Set task 1: In the linear programming text, what is a solution to the equations called when μ equals 0?
Set task 2: List every package that the linear programming text loads with a "using" line.
Set task 3: Reproduce the part of the linear programming text that opens with the words containing "## Solving Linear" and closes with "a complementary solution.".

Text shown:
[start]

## Solving Linear Programs using Interior Point Methods

The main idea of the primal-dual method is to solve this set of non-linear equations for a decreasing set of $\mu$. A solution to the equations when $\mu = 0$ is a complementary solution.

\begin{align}
    Ax - b\tau &= 0 \\
    A^T y + z - c\tau &= 0 \\
    -c^Tx + b^Ty - \kappa  &= 0 \\
    Xz - \mu \textbf{e} &= 0 \\
    \tau \kappa - \mu &= 0 \\
\end{align}

Where:
\begin{align}
    x \in \mathbb{R} ^n & \succcurlyeq 0 \\
    z \in \mathbb{R} ^n & \succcurlyeq 0 \\
    \tau \in \mathbb{R} & \geq 0 \\
    \kappa \in \mathbb{R} & \geq 0 \\
    \mu \in \mathbb{R} & \geq 0 \\
    y \in \mathbb{R} ^m & \quad \text{free} \\ 
    A &: \mathbb{R}^n \rightarrow \mathbb{R} ^m \quad \text{A is an $m$ x $n$ matrix}\\
    b &: \mathbb{R}^m \\
    c &: \mathbb{R}^n \\
    x &: \mathbb{R}^n \quad \text{the decision variable we are optimizing for} \\
    X &: \mathbb{R}^n \rightarrow \mathbb{R} ^n \quad \text{X is an $n$ x $n$ diagonal matrix with $x_i$ on the diagonal } \\
    \textbf{e} \in \mathbb{R}^n&: \text{A column vector of 1's} \\
\end{align}


In [1]:
using LinearAlgebra
using Statistics
using Formatting

In [2]:
function get_solver(M)

[end]

Supplied data:
[start]

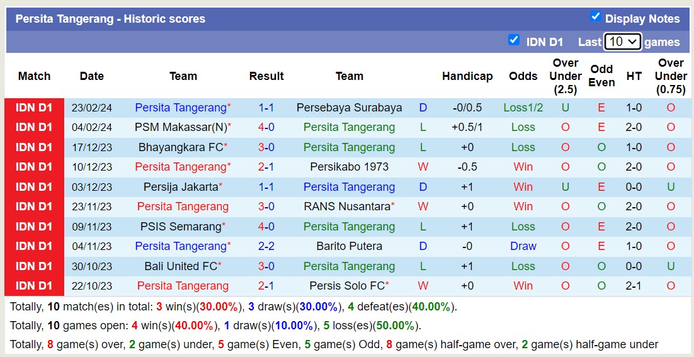The image size is (694, 357).
Task: Click the Handicap column header
Action: (467, 76)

[end]

Solution 1: A complementary solution.

Solution 2: LinearAlgebra, Statistics, Formatting

Solution 3:
## Solving Linear Programs using Interior Point Methods

The main idea of the primal-dual method is to solve this set of non-linear equations for a decreasing set of $\mu$. A solution to the equations when $\mu = 0$ is a complementary solution.